MONTPELIER - The 2012 Legislative session is only a week old and Sens. Vince Illuzzi, R-Essex/Orleans, and Hinda Miller, D-Chittenden, are working on a bill that would make some changes to the healthcare reform bill enacted into law last year.
Illuzzi is concerned the 2011 law, which sets up the federally required health exchange, will effectively eliminate all but one insurance provider, leaving only Blue Cross and Blue Shield of Vermont. Other private companies that have substantial health insurance businesses in Vermont, MVP and CIGNA, would most likely be forced out of the state.
According to Illuzzi, the Shumlin Administration said the different companies have to be collapsed into one so the state will set the stage for a single payer system. "The governor says the health exchange can be used as a stepping stone to single payer," Illuzzi said. "That creates uncertainty and concern in the business community. My argument is that it's not necessary to do that because what we're doing is destroying the private insurance market we now have in place. Until we're ready to implement single payer, we really should leave those insurance plans that are working up and running."

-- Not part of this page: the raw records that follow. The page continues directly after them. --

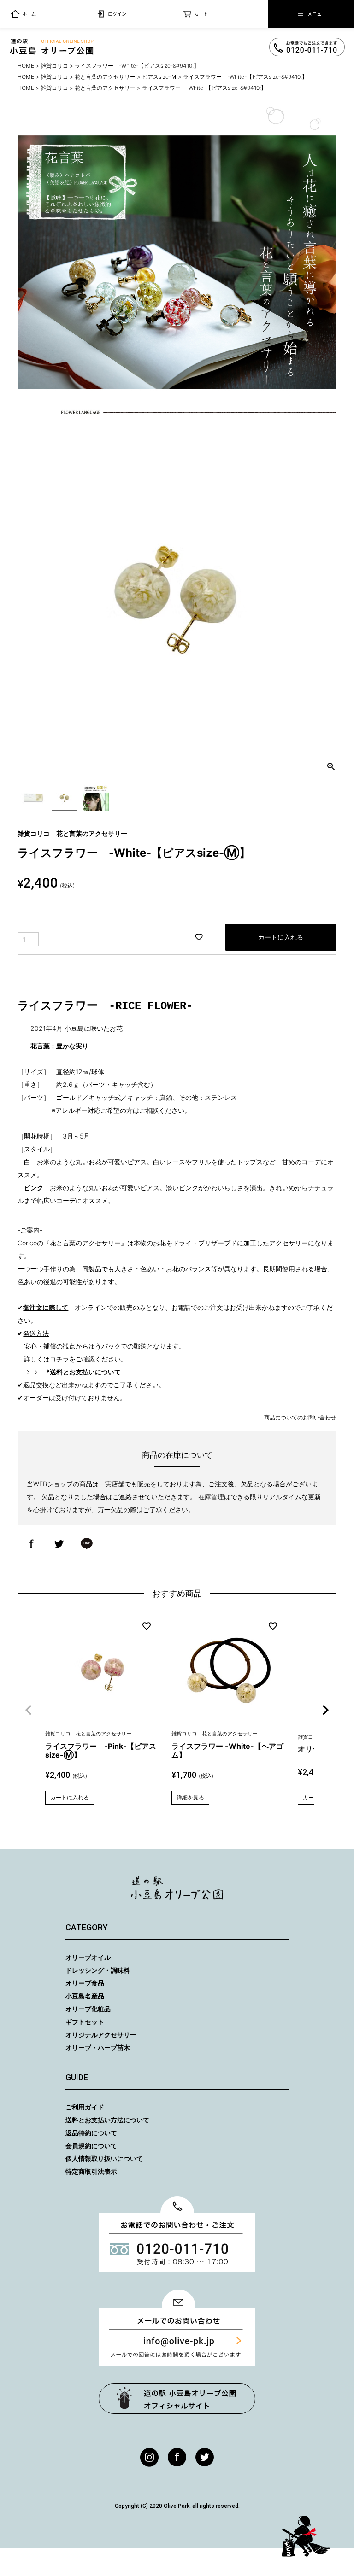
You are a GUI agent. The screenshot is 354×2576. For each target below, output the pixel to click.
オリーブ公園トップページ (177, 2398)
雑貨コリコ (54, 65)
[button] (29, 1710)
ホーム (29, 13)
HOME (26, 65)
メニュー (316, 13)
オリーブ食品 (84, 1983)
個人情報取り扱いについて (104, 2158)
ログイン (117, 13)
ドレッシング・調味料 (97, 1970)
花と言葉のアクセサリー (105, 76)
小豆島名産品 (84, 1996)
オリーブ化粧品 (88, 2009)
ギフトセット (84, 2022)
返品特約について (91, 2133)
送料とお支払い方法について (107, 2120)
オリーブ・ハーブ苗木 (97, 2047)
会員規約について (91, 2146)
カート (201, 13)
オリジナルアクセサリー (100, 2035)
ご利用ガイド (84, 2107)
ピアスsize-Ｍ (159, 76)
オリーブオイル (88, 1957)
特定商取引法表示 (91, 2171)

Illuzzi's proposed bill allows the Health Exchange to comply with federal law but take advantage of different options like allowing companies to continue to use health savings accounts (HSAs).

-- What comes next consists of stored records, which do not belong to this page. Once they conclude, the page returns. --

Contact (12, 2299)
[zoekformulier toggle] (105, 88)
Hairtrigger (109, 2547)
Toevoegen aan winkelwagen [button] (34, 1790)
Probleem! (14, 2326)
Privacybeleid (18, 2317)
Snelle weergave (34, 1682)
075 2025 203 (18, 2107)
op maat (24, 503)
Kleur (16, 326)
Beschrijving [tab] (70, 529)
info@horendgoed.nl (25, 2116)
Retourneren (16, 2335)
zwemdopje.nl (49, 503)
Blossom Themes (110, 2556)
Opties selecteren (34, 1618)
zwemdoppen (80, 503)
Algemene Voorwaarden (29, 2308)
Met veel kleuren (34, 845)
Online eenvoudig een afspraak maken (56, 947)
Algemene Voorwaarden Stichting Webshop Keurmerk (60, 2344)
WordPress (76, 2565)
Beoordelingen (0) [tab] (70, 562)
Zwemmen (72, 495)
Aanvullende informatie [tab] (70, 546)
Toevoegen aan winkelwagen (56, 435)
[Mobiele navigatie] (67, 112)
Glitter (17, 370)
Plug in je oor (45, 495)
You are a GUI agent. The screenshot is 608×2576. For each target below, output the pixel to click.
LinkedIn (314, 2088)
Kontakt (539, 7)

An HSA allows an employer to purchase a high deductible plan from an insurance company, Illuzzi explained. An employer may offer a plan with a $10,000 deductible, but in turn put $10,000 into each employee's health savings account. This type of plan would not be expensive and the money that companies put into a health savings account is a business deduction. "There are benefits on both sides."
However, the law Vermont legislators passed last year "all but makes HSAs unlawful in Vermont, because it doesn't allow plans to be sold at the bronze level."
Illuzzi also said lawmakers have found that companies with at least 50 employees have done a good job at managing health premium costs by providing healthy life style initiatives, preventative programs at no charge to the employees and encouraging employees to take part in preventive exams and testing. These types of plans "save the employer money and keeps insurance premium increases at below average," the senator said.
The healthcare reform bill legislators passed last year only allows insurance to be sold on the Health Exchange, which means the policy holder will have a plan with defined benefits, something some employers may not want. Some may want different benefits, more benefits or less benefits.
If insurance is not available off the exchange, employers can't tailor their plans to their employees' needs, Illuzzi said. "We're proposing that be authorized."
The issue around Essential Health Benefit Package, said Illuzzi, is to ensure whatever benefits are mandated in the state plan don't end up costing employers and employees more money than what they currently pay. Illuzzi wants to make sure Vermonters don't have more expensive and less available healthcare.
According to Illuzzi, some medical specialists have threatened to leave the state if their reimbursements are further decreased. Vermont Medicaid now cost shifts expenses to the private sector insurance companies. "What if the private insurance companies are no longer doing business in Vermont?" he asked.
"We have to be careful that we don't disenfranchise the specialists who are in the state," Illuzzi said.
"Everybody wants the best medical care for themselves and their family, but when you look at the numbers, the way you cut back costs is to cut back on benefits, reduce the number of doctors and reduce the number of preventative tests like MRIs."
Other states that have already enacted the Health Exchange, like California, Maryland and West Virginia, have done so in a way that offers several carriers, several plans and insurance can be purchased off and on the exchange.
"The other states have increased opportunities for employers and individuals," Illuzzi said. "In Vermont, we're decreasing options and essentially corralling everybody into one plan and, in my judgment, one size doesn't fit all."
The Vermont Chamber of Commerce Stated in a press release:
As the Legislature moves forward in making key decisions regarding Act 48, the state's health care reform bill enacted in the 2011 session, the Vermont Chamber will be advocating for more choice for employers in this new marketplace. The key decisions being discussed and debated this year will be the size of businesses, essential health benefits, types of plans and the off-exchange market.